A convolution between two signals, ${\displaystyle x(t)}$ and ${\displaystyle y(t)}$, is an operation defined as follows:

${\displaystyle x(t)*y(t)={\displaystyle \underset{-\mathrm{\infty }}{\overset{+\mathrm{\infty }}{\int }}}x(\tau )y(t-\tau )d\tau }$

The process of convolution is very useful in the time domain analysis of systems, because we can fully describe a system by its impulse response. Let's consider the following system which operates on an input as ${\displaystyle O\{\}}$, having characterized its impulse response by ${\displaystyle o(t)}$:

${\displaystyle x(t)⟶\begin{array}{c}O\{\}\end{array}⟶y(t)}$

${\displaystyle y(t)=O[x(t)]}$

${\displaystyle y(t)=x(t)*o(t)}$

Put into other words, the output of a system in an instant ${\displaystyle t}$ can be written as a linear combination of past and future instants of the input and its impulse response:

${\displaystyle y(t)={\displaystyle \underset{-\mathrm{\infty }}{\overset{+\mathrm{\infty }}{\int }}}x(\tau )o(t-\tau )d\tau }$

In discrete time there is no continuous time ${\displaystyle x(t)}$ but finite samples ${\displaystyle x[n]}$.
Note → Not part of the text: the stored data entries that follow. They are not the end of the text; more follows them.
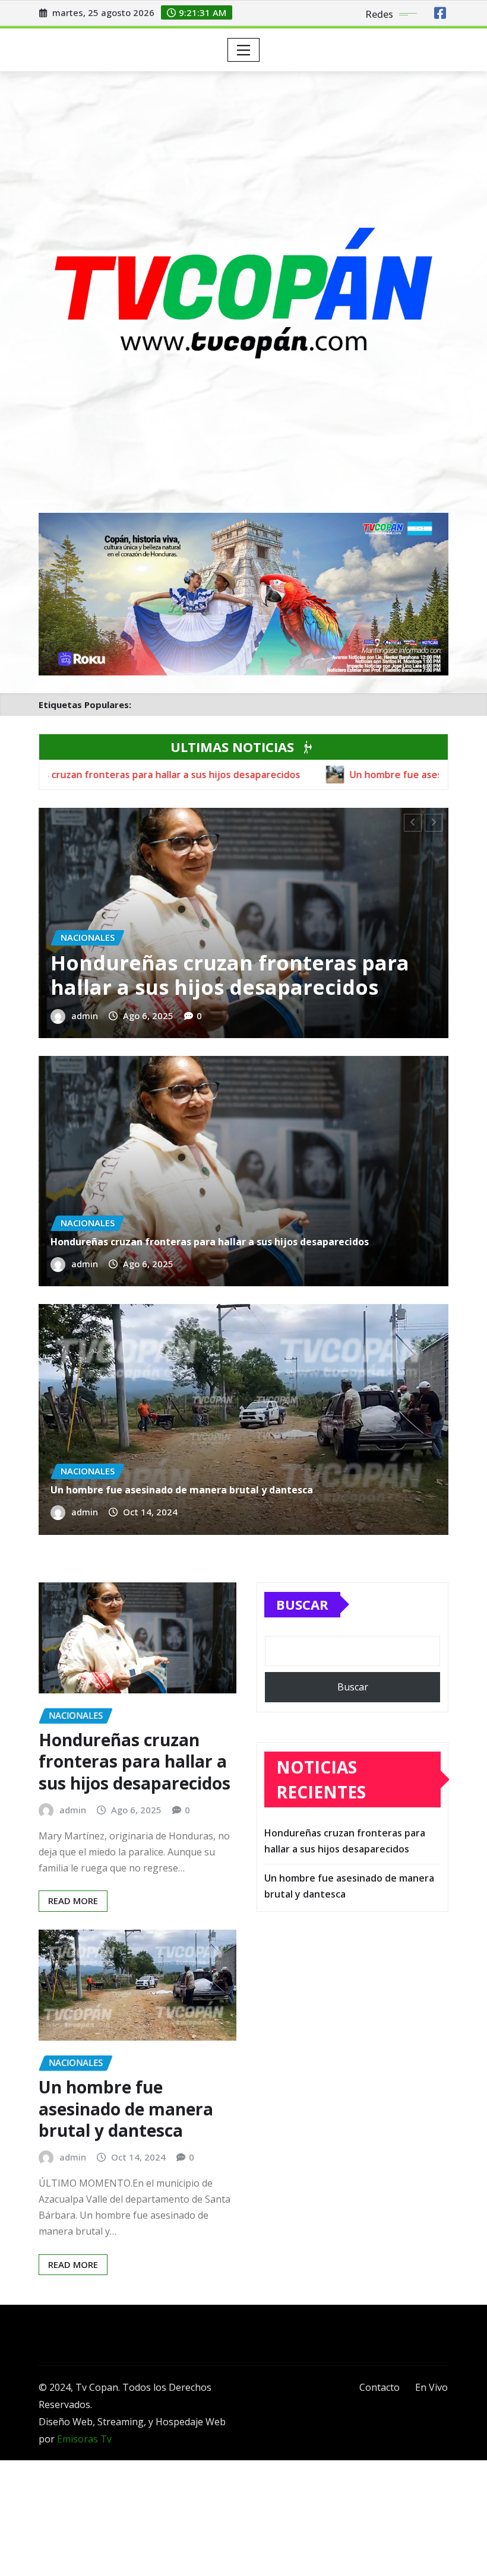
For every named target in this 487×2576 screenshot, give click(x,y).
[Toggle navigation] (243, 50)
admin (84, 1015)
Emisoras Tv (84, 2438)
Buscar (302, 1604)
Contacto (379, 2387)
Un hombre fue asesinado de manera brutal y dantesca (181, 1489)
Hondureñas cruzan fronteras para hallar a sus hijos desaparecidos (229, 975)
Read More (73, 1900)
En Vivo (431, 2387)
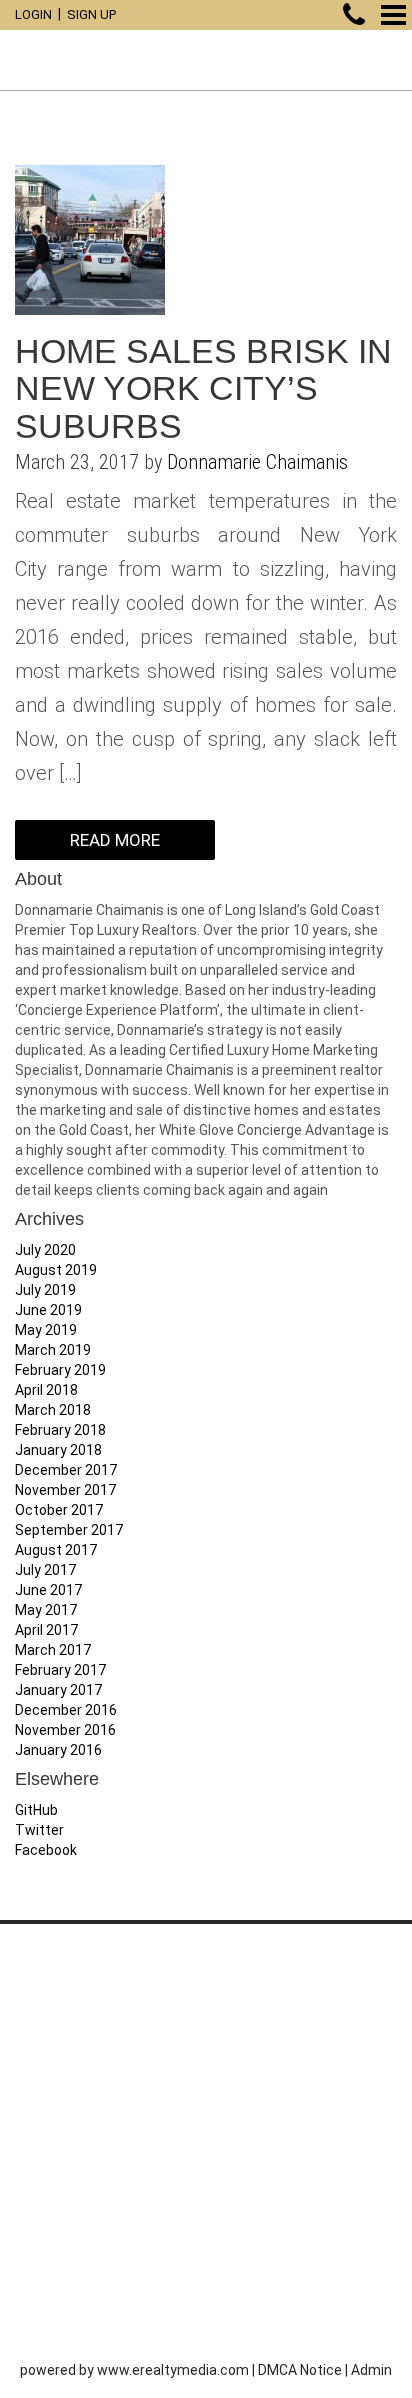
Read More (115, 840)
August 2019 (56, 1270)
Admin (371, 2370)
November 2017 (65, 1490)
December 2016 (66, 1710)
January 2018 (58, 1450)
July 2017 (45, 1570)
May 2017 (46, 1610)
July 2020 (45, 1250)
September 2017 (69, 1530)
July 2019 (45, 1290)
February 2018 (60, 1430)
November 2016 (65, 1730)
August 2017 (56, 1550)
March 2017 (53, 1650)
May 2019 (46, 1330)
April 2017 (46, 1630)
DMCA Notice (300, 2370)
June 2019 (48, 1310)
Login (33, 14)
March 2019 (53, 1350)
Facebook (46, 1850)
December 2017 (66, 1470)
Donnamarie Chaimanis (257, 462)
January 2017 (58, 1690)
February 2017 (60, 1670)
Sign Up (91, 14)
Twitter (39, 1830)
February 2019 (60, 1370)
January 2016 (58, 1750)
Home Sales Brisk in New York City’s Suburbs (203, 388)
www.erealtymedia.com (173, 2370)
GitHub (36, 1810)
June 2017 (48, 1590)
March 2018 (53, 1410)
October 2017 (59, 1510)
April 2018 (46, 1390)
So the integral can be rewritten as a sum:

${\displaystyle (x*y)[m]={\displaystyle \sum _{n=-\mathrm{\infty }}^{\mathrm{\infty }}}x[m-n]*y[n]}$

To understand the convolution of finite length signals better, let's look at an example with the signals ${\displaystyle x=[1,2,3]}$ and ${\displaystyle y=[6,9]}$.

[ 1] * [6 9] = ?

[ 6 12 18  0]    // [1 2 3] * 6
[ 0  9 18 27]    // [1 2 3] * 9
-------------
[ 6 21 36 27]    // sum of the above

Note that the length of the output signal has the length ${\displaystyle N+M-1}$ where ${\displaystyle M}$ is the length of ${\displaystyle x}$ and ${\displaystyle N}$ the length of ${\displaystyle y}$.